Harrow secures London Streetspace Programme funding

St proposalsA total of £683K has been allocated to Harrow for the programme to deliver pedestrian space, low traffic neighbourhoods, strategic cycling and school streets as the government is keen to reopen the economy, despite concerning spikes of Covid19 cases in the UK (1,328 cases in Harrow).
The Mayor of London launched the London Streetspace Programme with government funding support to transform London’s streets to accommodate increases in cycling and walking as government C19 restrictions are eased.
Harrow could do with more and better physical exercise as the evidence indicates that a third of people in Harrow do very little physical activity and two thirds are overweight and both these factors increase the risk of developing diseases such as diabetes and/or cancer.

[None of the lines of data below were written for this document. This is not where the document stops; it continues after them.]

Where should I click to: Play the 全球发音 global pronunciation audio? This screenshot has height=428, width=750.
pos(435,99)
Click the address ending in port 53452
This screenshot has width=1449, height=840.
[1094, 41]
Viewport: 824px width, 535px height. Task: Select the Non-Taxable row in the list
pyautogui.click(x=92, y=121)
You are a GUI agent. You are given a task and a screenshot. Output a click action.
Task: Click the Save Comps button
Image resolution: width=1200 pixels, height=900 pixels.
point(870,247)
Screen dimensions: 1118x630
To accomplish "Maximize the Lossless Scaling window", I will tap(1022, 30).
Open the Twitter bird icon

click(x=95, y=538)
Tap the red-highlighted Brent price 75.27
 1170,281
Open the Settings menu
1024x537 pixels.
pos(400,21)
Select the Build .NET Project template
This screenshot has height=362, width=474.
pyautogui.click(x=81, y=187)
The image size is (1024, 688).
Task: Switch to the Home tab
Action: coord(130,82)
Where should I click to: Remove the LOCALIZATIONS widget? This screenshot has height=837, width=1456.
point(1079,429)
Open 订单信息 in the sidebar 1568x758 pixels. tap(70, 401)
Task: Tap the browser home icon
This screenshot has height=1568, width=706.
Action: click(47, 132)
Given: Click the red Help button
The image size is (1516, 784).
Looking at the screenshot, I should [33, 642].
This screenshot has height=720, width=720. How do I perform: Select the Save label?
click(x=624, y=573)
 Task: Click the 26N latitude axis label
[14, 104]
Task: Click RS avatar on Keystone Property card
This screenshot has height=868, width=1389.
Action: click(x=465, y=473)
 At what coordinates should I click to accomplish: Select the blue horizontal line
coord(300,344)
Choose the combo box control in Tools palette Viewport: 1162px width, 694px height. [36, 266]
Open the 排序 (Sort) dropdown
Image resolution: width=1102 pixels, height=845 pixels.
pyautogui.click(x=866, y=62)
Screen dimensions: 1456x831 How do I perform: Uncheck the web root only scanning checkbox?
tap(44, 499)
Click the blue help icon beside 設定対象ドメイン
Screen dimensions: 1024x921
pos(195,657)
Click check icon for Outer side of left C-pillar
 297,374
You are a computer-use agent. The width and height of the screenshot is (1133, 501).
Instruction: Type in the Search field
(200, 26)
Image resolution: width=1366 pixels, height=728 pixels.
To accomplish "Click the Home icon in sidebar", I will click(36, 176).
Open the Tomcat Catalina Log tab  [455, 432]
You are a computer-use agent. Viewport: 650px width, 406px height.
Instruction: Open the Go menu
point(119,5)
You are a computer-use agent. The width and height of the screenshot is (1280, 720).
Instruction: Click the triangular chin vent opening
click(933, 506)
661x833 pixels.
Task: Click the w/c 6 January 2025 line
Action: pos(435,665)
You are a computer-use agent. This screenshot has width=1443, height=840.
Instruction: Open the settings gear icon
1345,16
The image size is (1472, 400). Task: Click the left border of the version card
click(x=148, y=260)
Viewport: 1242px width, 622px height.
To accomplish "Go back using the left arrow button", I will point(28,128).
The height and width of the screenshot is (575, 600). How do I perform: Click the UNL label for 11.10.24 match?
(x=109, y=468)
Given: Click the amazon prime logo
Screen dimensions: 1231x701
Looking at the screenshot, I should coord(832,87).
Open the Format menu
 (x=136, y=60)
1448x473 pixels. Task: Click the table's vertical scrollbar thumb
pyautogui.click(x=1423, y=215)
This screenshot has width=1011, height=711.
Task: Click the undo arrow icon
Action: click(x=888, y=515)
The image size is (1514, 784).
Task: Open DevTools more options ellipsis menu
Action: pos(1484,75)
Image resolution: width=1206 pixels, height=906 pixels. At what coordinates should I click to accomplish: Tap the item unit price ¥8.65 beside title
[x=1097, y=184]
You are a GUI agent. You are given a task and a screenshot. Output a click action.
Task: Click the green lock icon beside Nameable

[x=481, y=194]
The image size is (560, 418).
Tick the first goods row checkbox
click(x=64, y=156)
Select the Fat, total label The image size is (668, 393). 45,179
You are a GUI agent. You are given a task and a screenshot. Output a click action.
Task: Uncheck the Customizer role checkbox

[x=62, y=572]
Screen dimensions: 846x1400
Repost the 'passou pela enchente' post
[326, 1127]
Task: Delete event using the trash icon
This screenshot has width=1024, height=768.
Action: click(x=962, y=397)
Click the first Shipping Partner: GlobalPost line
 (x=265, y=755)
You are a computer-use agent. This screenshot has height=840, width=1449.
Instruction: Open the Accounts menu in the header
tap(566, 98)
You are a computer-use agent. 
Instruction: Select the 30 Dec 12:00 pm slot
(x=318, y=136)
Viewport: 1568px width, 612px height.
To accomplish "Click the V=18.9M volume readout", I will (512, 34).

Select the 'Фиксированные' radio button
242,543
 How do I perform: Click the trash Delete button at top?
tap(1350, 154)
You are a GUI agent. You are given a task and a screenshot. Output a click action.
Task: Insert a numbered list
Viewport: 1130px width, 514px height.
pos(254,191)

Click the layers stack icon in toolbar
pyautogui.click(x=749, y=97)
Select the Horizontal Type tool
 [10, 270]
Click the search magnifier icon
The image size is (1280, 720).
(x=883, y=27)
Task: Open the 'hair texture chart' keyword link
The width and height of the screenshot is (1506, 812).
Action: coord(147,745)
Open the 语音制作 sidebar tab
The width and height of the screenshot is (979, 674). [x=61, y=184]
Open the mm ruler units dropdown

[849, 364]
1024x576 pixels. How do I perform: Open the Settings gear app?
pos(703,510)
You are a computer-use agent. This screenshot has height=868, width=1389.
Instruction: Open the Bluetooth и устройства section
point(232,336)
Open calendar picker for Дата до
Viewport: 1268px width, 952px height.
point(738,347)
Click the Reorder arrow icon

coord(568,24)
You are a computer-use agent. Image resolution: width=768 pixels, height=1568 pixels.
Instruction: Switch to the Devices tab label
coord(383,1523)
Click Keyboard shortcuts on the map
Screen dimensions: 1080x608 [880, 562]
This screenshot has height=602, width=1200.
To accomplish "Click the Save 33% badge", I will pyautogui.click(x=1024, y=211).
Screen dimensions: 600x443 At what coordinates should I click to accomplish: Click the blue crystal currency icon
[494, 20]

According to a Traffic and Road Safety Advisory Panel report, the Harrow programme aims to support the changes in the way the public travel during the health crisis through the measures including:
(a) To reallocate carriageway to pedestrians by suspending sections of  barriers to extend pedestrian space in 9 key locations in the borough, including Station Road, Harrow – Civic Centre, shops & Mosque, and High Road, Harrow Weald.
(b) To support the delivery of strategic cycling measures e.g. meaningful measures that reallocate road space from vehicles to cycles and provide physical segregation – primarily at Honeypot Lane, Sheepcote Road, Greenhill and Uxbridge Road Harrow Weald.
(c) Restricting the streets surrounding a school to traffic at opening and closing times except for local residents living in the street – three primary schools and one secondary school have been proposed – Grimsdyke School, Newton Farm School, Marlborough School and Park High School.
Apparently an online information and engagement portal was set up by the council in June 2020 to be a focal point for residents and businesses with regard to the Harrow Street Spaces Programme but not well publicised as usual. Very interesting that only the percentages of comments rather than the number of people participated in the  ‘Public Engagement Portal Feedback’ have been documented – therefore no way of knowing the level of public ‘engagement’!!